TASK INSTRUCTIONS: Write out every line from the listing below where the string "Open" is found.

EXERCISE MATERIALS:
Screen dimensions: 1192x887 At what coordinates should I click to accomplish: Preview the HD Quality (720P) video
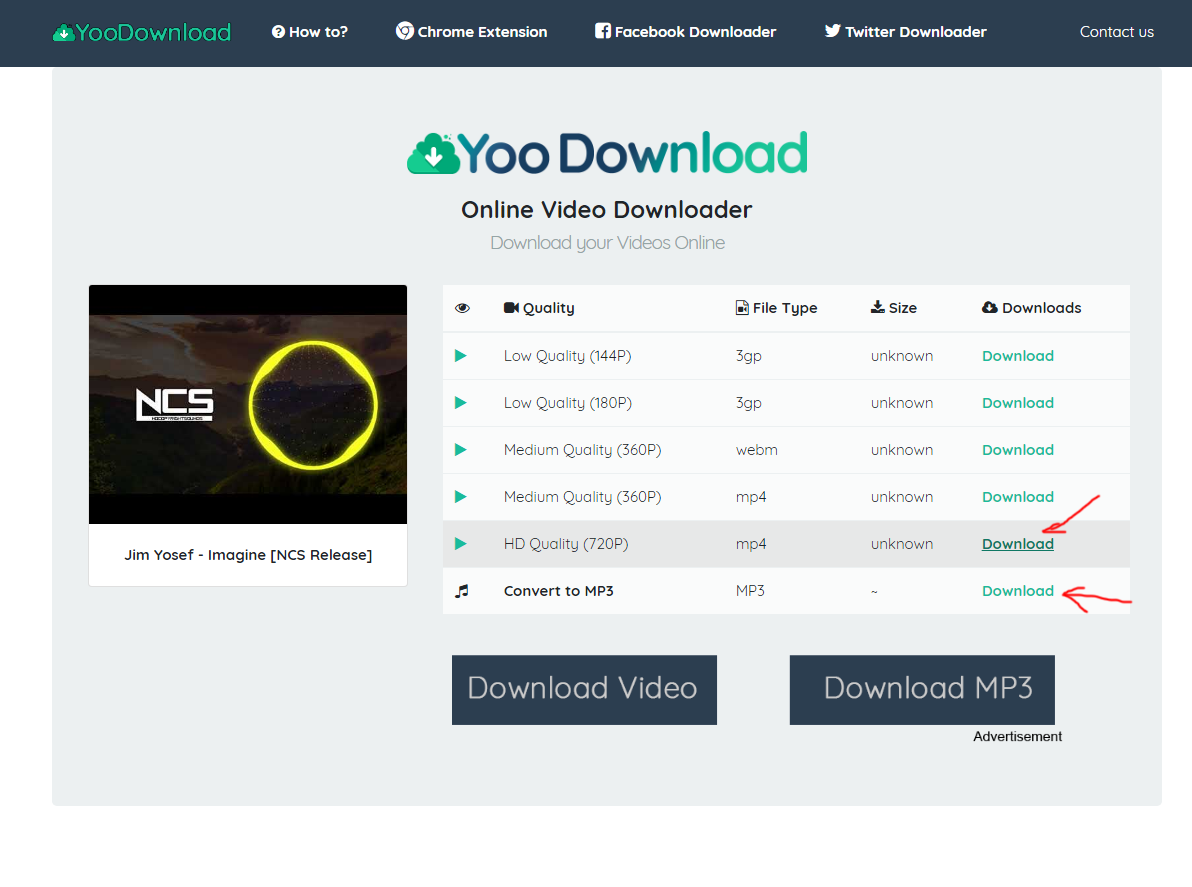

---

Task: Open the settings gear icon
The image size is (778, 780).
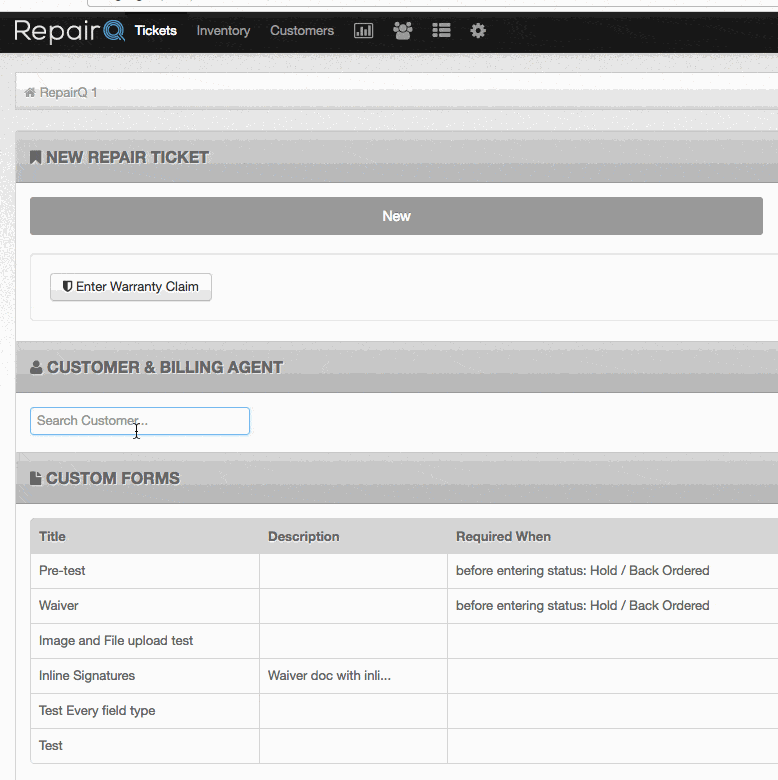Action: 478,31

==

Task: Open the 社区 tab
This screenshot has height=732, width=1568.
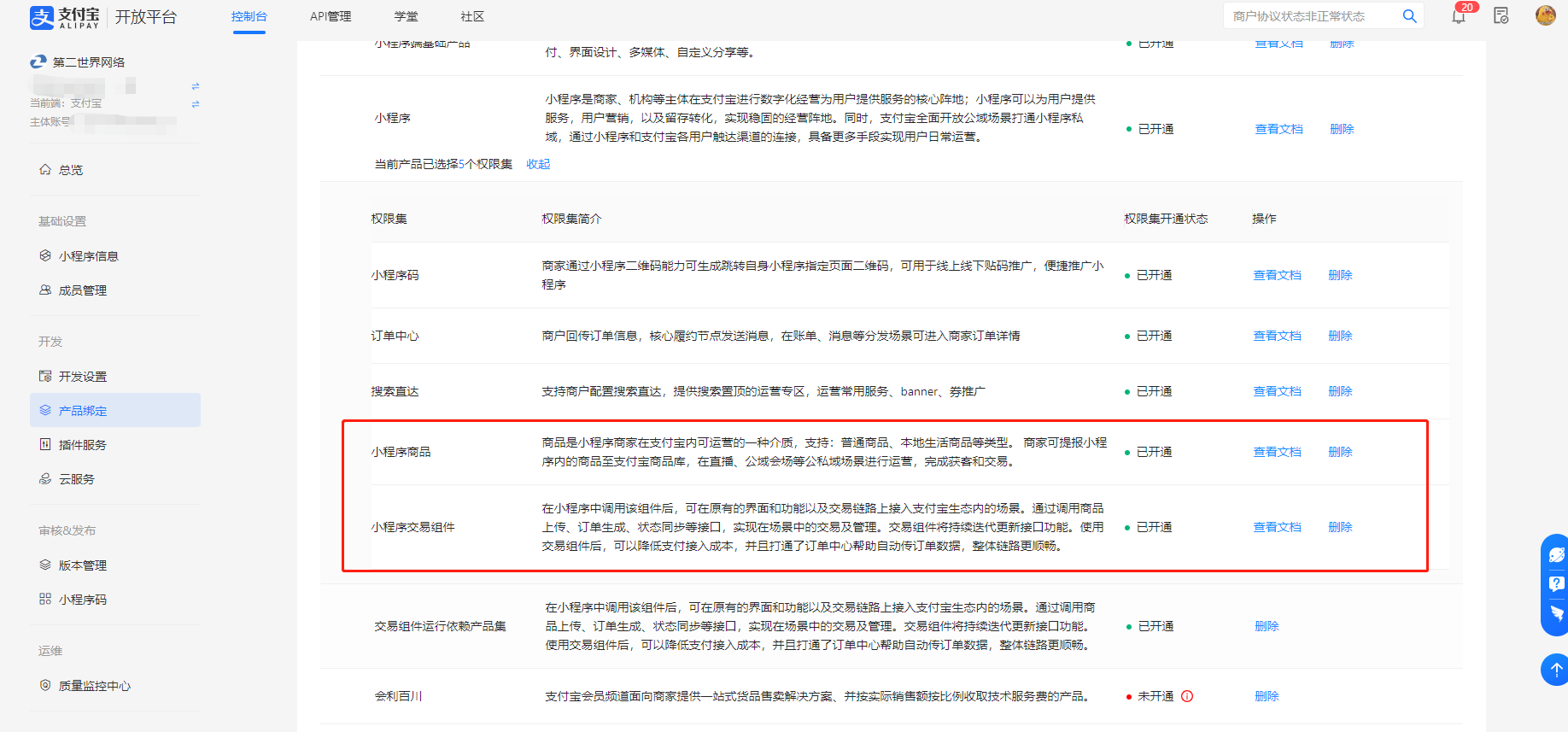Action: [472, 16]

RESPONSE:
Task: Open the settings gear icon
Task: Open the 社区 tab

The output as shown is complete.